§ **SELECTED TEXT**:
+--

The inventor of the Bellamy salute was James B. Upham, junior partner and editor of The Youth's Companion.[2] Bellamy recalled that Upham, upon reading the pledge, came into the posture of the salute, snapped his heels together, and said, "Now up there is the flag; I come to salute; as I say "I pledge allegiance to my flag," I stretch out my right hand and keep it raised while I say the stirring words that follow."[2]

The Bellamy salute was first demonstrated on October 12, 1892, according to Bellamy's published instructions for the "National School Celebration of Columbus Day":

At a signal from the Principal the pupils, in ordered ranks, hands to the side, face the Flag. Another signal is given; every pupil gives the flag the military salute – right hand lifted, palm downward, to align with the forehead and close to it. Standing thus, all repeat together, slowly, "I pledge allegiance to my Flag and the Republic for which it stands; one Nation indivisible, with Liberty and Justice for all." At the words, "to my Flag," the right hand is extended gracefully, palm upward, toward the Flag, and remains in this gesture till the end of the affirmation; whereupon all hands immediately drop to the side.

— The Youth's Companion, 65 (1892): 446.

+--

§ **SUPPLIED MATERIAL**:

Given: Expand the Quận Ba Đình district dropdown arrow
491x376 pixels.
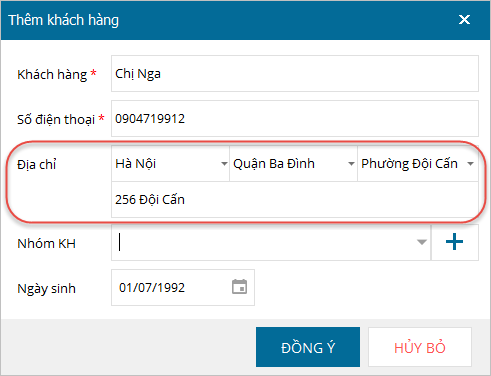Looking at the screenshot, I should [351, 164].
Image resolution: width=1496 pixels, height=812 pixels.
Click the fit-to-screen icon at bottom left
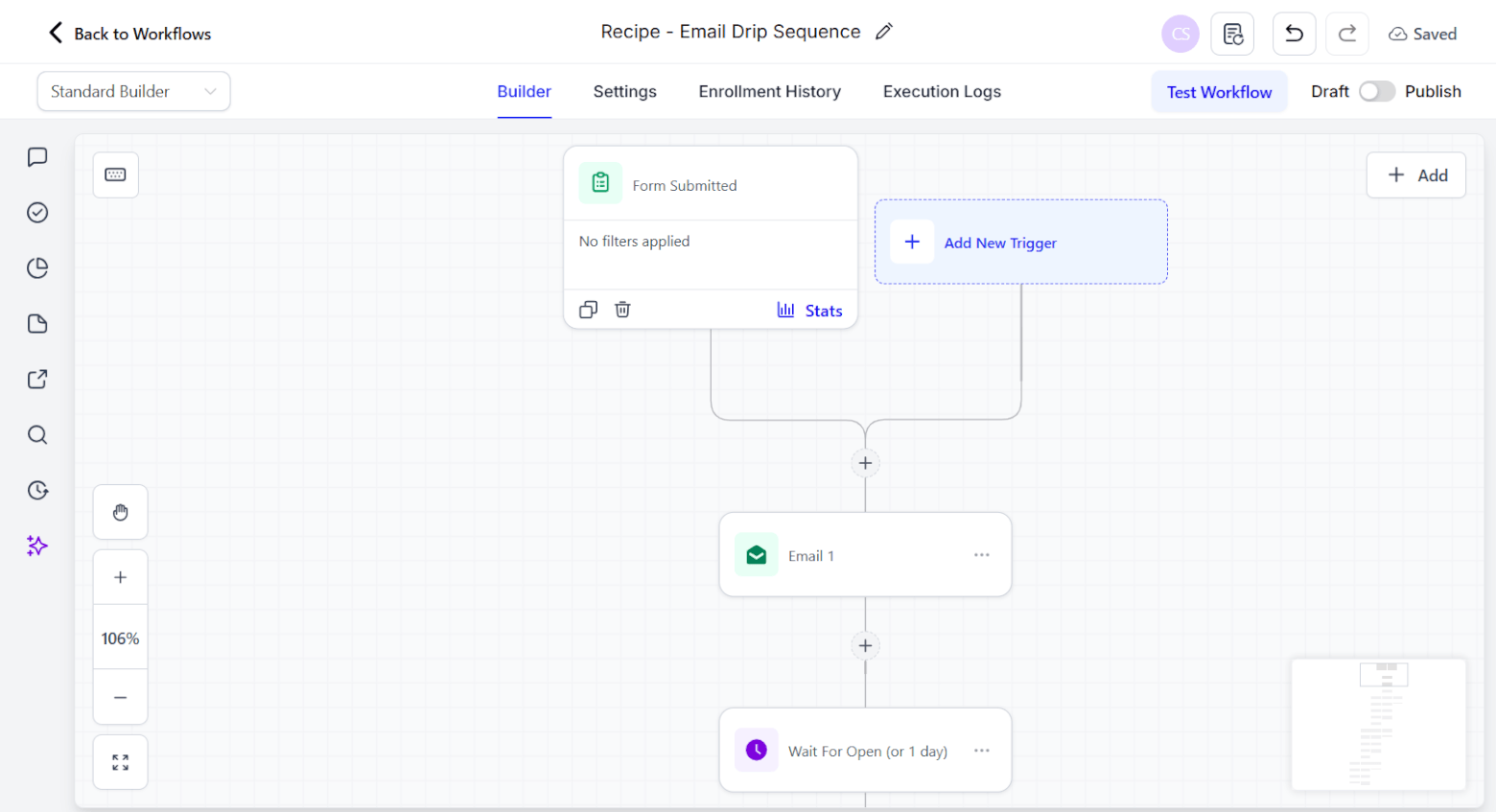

+--

§ **THE TASKS**:
A. According to the Bellamy salute text, on what date was the salute first demonstrated?
B. Duplicate everything in the Bellamy salute text from "At a signal" down to "to the side.".

§ **ANSWERS BY TASK**:
A. October 12, 1892

B.
At a signal from the Principal the pupils, in ordered ranks, hands to the side, face the Flag. Another signal is given; every pupil gives the flag the military salute – right hand lifted, palm downward, to align with the forehead and close to it. Standing thus, all repeat together, slowly, "I pledge allegiance to my Flag and the Republic for which it stands; one Nation indivisible, with Liberty and Justice for all." At the words, "to my Flag," the right hand is extended gracefully, palm upward, toward the Flag, and remains in this gesture till the end of the affirmation; whereupon all hands immediately drop to the side.